**Exercise aim**
Please copy the following items word for word.

**Extracted entries**
===
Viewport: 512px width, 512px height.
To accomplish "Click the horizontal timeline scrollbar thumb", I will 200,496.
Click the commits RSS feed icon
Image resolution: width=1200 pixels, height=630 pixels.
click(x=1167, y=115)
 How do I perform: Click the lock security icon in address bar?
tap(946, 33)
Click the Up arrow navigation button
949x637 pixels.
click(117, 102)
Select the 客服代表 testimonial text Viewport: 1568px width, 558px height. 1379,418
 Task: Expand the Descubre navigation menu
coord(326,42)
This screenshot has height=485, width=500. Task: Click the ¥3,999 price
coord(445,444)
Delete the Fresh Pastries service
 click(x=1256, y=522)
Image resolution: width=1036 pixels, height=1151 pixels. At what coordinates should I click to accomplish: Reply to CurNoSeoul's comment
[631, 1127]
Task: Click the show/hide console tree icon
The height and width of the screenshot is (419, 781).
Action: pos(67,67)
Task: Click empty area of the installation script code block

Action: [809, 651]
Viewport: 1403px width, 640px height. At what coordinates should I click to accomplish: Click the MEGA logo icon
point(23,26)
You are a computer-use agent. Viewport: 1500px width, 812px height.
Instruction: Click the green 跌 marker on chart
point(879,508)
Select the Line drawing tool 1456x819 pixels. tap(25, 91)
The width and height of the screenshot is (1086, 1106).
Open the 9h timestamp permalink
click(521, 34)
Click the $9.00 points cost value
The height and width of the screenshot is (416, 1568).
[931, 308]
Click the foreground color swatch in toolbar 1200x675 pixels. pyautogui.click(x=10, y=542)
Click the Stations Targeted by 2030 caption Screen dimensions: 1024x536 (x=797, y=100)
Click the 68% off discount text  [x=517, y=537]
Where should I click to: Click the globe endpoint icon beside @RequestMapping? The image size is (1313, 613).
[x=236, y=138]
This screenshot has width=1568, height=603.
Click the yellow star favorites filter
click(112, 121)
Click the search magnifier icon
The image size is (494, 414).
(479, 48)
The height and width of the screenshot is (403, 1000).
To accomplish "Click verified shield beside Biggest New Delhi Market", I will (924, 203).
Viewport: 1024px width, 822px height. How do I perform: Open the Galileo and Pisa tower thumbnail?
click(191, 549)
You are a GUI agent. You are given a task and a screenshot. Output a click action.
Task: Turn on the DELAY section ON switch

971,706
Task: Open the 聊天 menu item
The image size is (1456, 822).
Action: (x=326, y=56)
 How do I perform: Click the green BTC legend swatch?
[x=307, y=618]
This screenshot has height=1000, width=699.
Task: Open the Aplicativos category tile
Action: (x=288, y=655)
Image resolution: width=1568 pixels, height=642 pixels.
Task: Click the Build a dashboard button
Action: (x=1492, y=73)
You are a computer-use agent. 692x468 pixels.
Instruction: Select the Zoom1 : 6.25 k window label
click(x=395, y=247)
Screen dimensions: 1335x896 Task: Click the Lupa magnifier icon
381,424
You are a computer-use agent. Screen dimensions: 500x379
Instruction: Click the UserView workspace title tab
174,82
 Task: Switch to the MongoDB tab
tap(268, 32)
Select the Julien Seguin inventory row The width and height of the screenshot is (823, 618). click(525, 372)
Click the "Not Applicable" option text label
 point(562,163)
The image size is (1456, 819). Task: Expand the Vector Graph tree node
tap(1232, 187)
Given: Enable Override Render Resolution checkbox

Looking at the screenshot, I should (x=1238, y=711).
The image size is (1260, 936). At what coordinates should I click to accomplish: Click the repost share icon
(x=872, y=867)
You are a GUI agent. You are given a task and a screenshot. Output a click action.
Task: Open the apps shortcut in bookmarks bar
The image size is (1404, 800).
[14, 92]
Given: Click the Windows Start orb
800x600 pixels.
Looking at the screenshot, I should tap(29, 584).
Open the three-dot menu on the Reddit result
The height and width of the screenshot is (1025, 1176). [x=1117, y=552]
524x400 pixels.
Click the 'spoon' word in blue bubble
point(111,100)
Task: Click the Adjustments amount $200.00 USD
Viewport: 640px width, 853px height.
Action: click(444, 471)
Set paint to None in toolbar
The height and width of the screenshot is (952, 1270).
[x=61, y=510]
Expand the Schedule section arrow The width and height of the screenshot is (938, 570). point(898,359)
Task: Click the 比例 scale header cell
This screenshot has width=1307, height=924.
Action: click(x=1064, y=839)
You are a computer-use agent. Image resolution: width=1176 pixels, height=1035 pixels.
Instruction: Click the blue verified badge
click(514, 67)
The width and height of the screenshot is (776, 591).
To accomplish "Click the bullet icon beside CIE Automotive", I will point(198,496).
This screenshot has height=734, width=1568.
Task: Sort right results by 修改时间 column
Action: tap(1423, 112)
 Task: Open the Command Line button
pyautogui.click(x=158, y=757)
===
**Solved problem**
Viewport: 512px width, 512px height.
To accomplish "Click the horizontal timeline scrollbar thumb", I will 200,496.
Click the commits RSS feed icon
Image resolution: width=1200 pixels, height=630 pixels.
click(x=1167, y=115)
 How do I perform: Click the lock security icon in address bar?
tap(946, 33)
Click the Up arrow navigation button
949x637 pixels.
click(117, 102)
Select the 客服代表 testimonial text Viewport: 1568px width, 558px height. 1379,418
 Task: Expand the Descubre navigation menu
coord(326,42)
This screenshot has height=485, width=500. Task: Click the ¥3,999 price
coord(445,444)
Delete the Fresh Pastries service
 click(x=1256, y=522)
Image resolution: width=1036 pixels, height=1151 pixels. At what coordinates should I click to accomplish: Reply to CurNoSeoul's comment
[631, 1127]
Task: Click the show/hide console tree icon
The height and width of the screenshot is (419, 781).
Action: pos(67,67)
Task: Click empty area of the installation script code block

Action: [809, 651]
Viewport: 1403px width, 640px height. At what coordinates should I click to accomplish: Click the MEGA logo icon
point(23,26)
You are a computer-use agent. Viewport: 1500px width, 812px height.
Instruction: Click the green 跌 marker on chart
point(879,508)
Select the Line drawing tool 1456x819 pixels. tap(25, 91)
The width and height of the screenshot is (1086, 1106).
Open the 9h timestamp permalink
click(521, 34)
Click the $9.00 points cost value
The height and width of the screenshot is (416, 1568).
[931, 308]
Click the foreground color swatch in toolbar 1200x675 pixels. pyautogui.click(x=10, y=542)
Click the Stations Targeted by 2030 caption Screen dimensions: 1024x536 (x=797, y=100)
Click the 68% off discount text  [x=517, y=537]
Where should I click to: Click the globe endpoint icon beside @RequestMapping? The image size is (1313, 613).
[x=236, y=138]
This screenshot has width=1568, height=603.
Click the yellow star favorites filter
click(112, 121)
Click the search magnifier icon
The image size is (494, 414).
(479, 48)
The height and width of the screenshot is (403, 1000).
To accomplish "Click verified shield beside Biggest New Delhi Market", I will (924, 203).
Viewport: 1024px width, 822px height. How do I perform: Open the Galileo and Pisa tower thumbnail?
click(191, 549)
You are a GUI agent. You are given a task and a screenshot. Output a click action.
Task: Turn on the DELAY section ON switch

971,706
Task: Open the 聊天 menu item
The image size is (1456, 822).
Action: (x=326, y=56)
 How do I perform: Click the green BTC legend swatch?
[x=307, y=618]
This screenshot has height=1000, width=699.
Task: Open the Aplicativos category tile
Action: (x=288, y=655)
Image resolution: width=1568 pixels, height=642 pixels.
Task: Click the Build a dashboard button
Action: (x=1492, y=73)
You are a computer-use agent. 692x468 pixels.
Instruction: Select the Zoom1 : 6.25 k window label
click(x=395, y=247)
Screen dimensions: 1335x896 Task: Click the Lupa magnifier icon
381,424
You are a computer-use agent. Screen dimensions: 500x379
Instruction: Click the UserView workspace title tab
174,82
 Task: Switch to the MongoDB tab
tap(268, 32)
Select the Julien Seguin inventory row The width and height of the screenshot is (823, 618). click(525, 372)
Click the "Not Applicable" option text label
 point(562,163)
The image size is (1456, 819). Task: Expand the Vector Graph tree node
tap(1232, 187)
Given: Enable Override Render Resolution checkbox

Looking at the screenshot, I should (x=1238, y=711).
The image size is (1260, 936). At what coordinates should I click to accomplish: Click the repost share icon
(x=872, y=867)
You are a GUI agent. You are given a task and a screenshot. Output a click action.
Task: Open the apps shortcut in bookmarks bar
The image size is (1404, 800).
[14, 92]
Given: Click the Windows Start orb
800x600 pixels.
Looking at the screenshot, I should tap(29, 584).
Open the three-dot menu on the Reddit result
The height and width of the screenshot is (1025, 1176). [x=1117, y=552]
524x400 pixels.
Click the 'spoon' word in blue bubble
point(111,100)
Task: Click the Adjustments amount $200.00 USD
Viewport: 640px width, 853px height.
Action: click(444, 471)
Set paint to None in toolbar
The height and width of the screenshot is (952, 1270).
[x=61, y=510]
Expand the Schedule section arrow The width and height of the screenshot is (938, 570). point(898,359)
Task: Click the 比例 scale header cell
This screenshot has width=1307, height=924.
Action: click(x=1064, y=839)
You are a computer-use agent. Image resolution: width=1176 pixels, height=1035 pixels.
Instruction: Click the blue verified badge
click(514, 67)
The width and height of the screenshot is (776, 591).
To accomplish "Click the bullet icon beside CIE Automotive", I will point(198,496).
This screenshot has height=734, width=1568.
Task: Sort right results by 修改时间 column
Action: tap(1423, 112)
 Task: Open the Command Line button
pyautogui.click(x=158, y=757)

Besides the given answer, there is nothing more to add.